Dustin5566 wrote:Not gonna hold my breath, but IMHO the best outcome for the city would be a complete entertainment and tranportstion hub at the railyards. Movie theaters retail spaces food bars comedy clubs and maybe a real Dave and buster and not that crappy baby onge they have in. Roseville. All anchored by the brand new Palms Palace Arena.
I disagree and here's why. There are so many empty buildings on K st that there needs to be something done there. Downtown is a ghost town. Sacramento is still a place where people get in their cars, drive in, and when the event is over they drive home.
Putting it on K St:
1. Cleans up K St between 7th & 13th
2. Gives that area a confined place where people can go "to be entertained." There's no commuter traffic on K st other than the train. Therefore people can walk it.
3. Makes the Downtown Plaza attractive again.
4. If gives Sacramento a tourist destination. Every city has a place where "you take someone" when they aren't from here. Old Sac...really?
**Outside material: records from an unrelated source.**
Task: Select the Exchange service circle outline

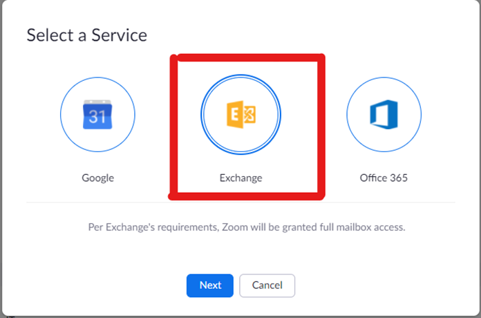Action: [241, 75]
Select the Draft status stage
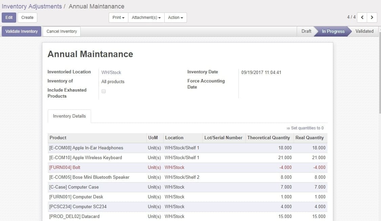The image size is (381, 221). pos(306,31)
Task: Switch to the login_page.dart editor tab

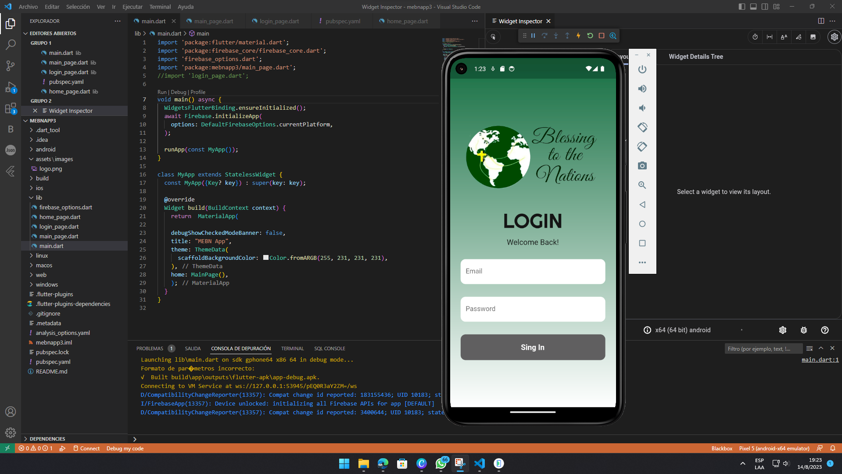Action: coord(279,21)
5. If you create more housing, more business spaces, more buildings you're just depreciating the value of all the other empty ones.
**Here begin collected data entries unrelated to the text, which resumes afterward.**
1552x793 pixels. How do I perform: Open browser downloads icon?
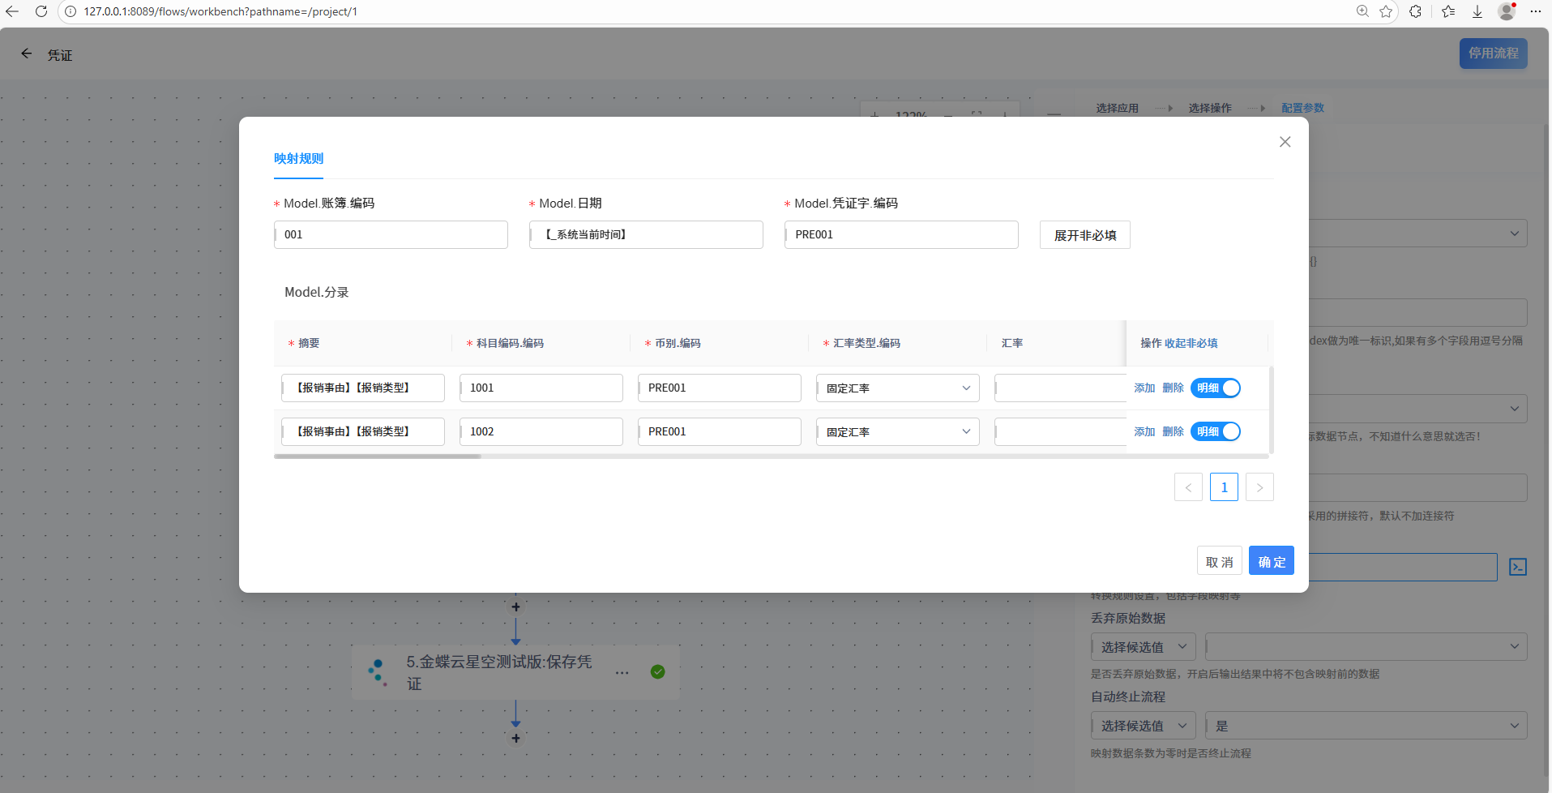pos(1477,11)
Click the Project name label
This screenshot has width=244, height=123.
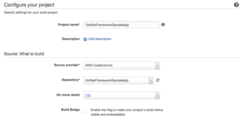[69, 25]
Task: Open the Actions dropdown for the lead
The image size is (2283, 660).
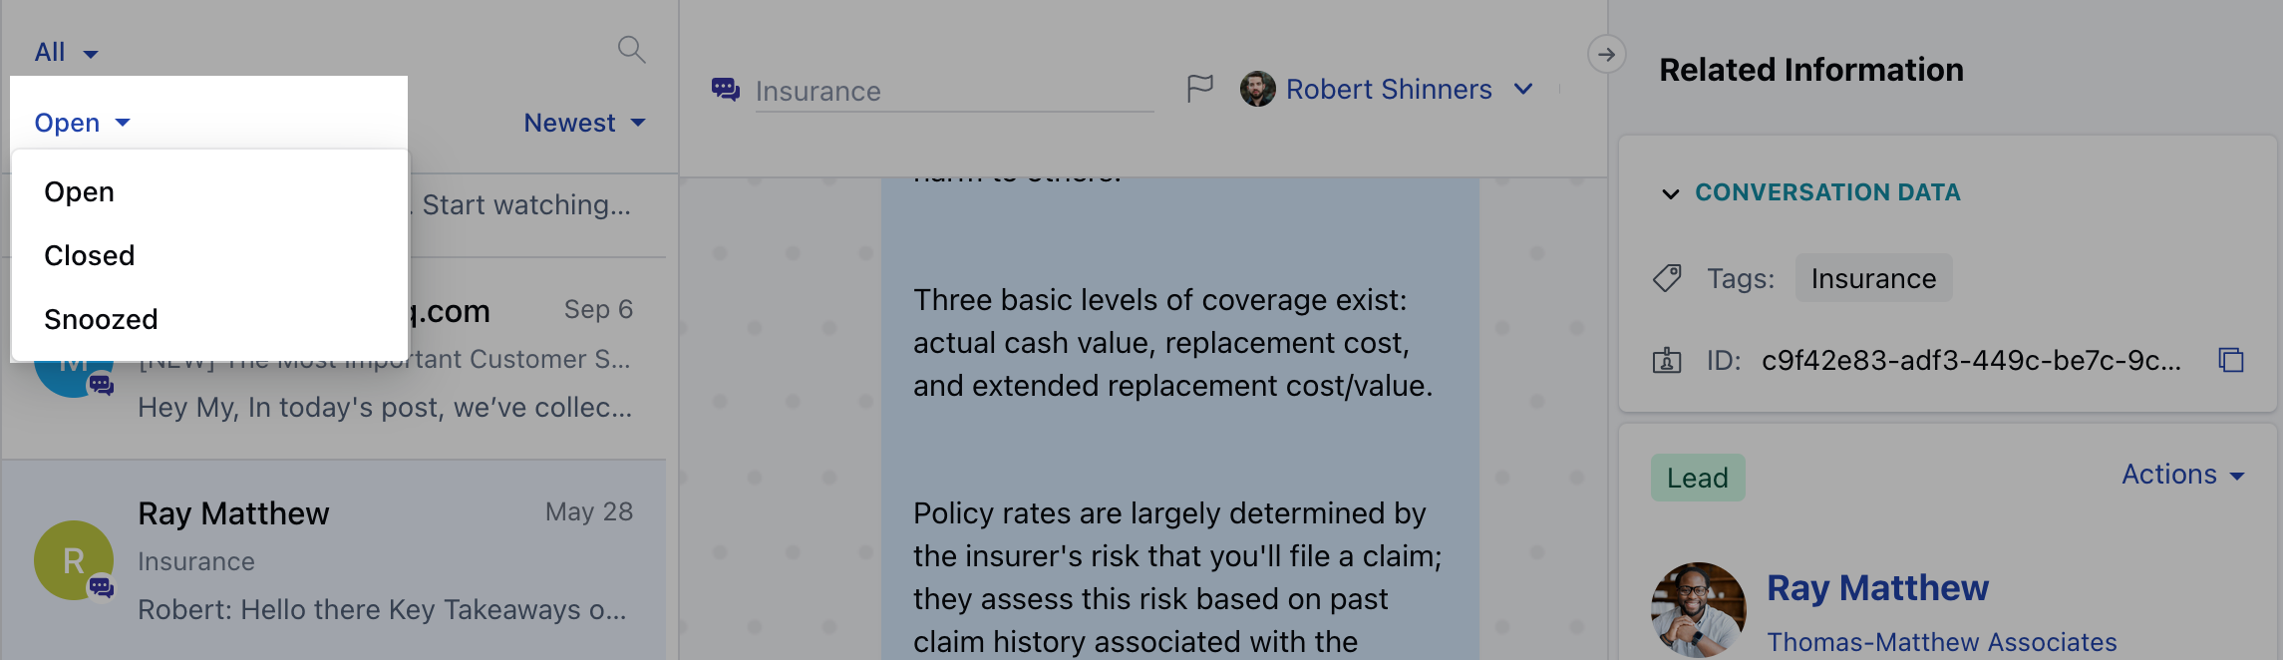Action: pos(2182,475)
6. This is the kicker. Once the railyard is finished they will try to become their own community. It's so Sacramento to become "exclusive." Look at Folsom, Elk Grove, North Natomas, Roseville....wait now Rocklin. All these "new" communities have that I'm better than you feel to them. K street is in the heart of the city. The railyard, but proximity, is just as close to West Sac, or Natomas as it is the Capitol.
The assumption is once you build the railyard that it will be an extension of downtown. That's like saying the city of Sacramento gets zoning right.
There's already a train station on 5th and & I. Expand it. You can walk four blocks to the arena. With all this talk of a transportation "hub" who's riding light rail??? The rail doesn't go where people are commuting from (Elk Grove, Roseville, Natomas) but it does go to Folsom now. It's not an alternative to driving your car. RT is BROKE. They aren't expanding.
With Midtown in the area, and creating the railyard you're putting K st on a death blow. The other reason the city, et all keep pushing the railyard is there's so much toxic waste there, and no infrastructure that the only way anything will be built there is if we (tax payers) clean it up.
I envision the railyard becoming it's own community, and it will fight hard to separate itself from downtown.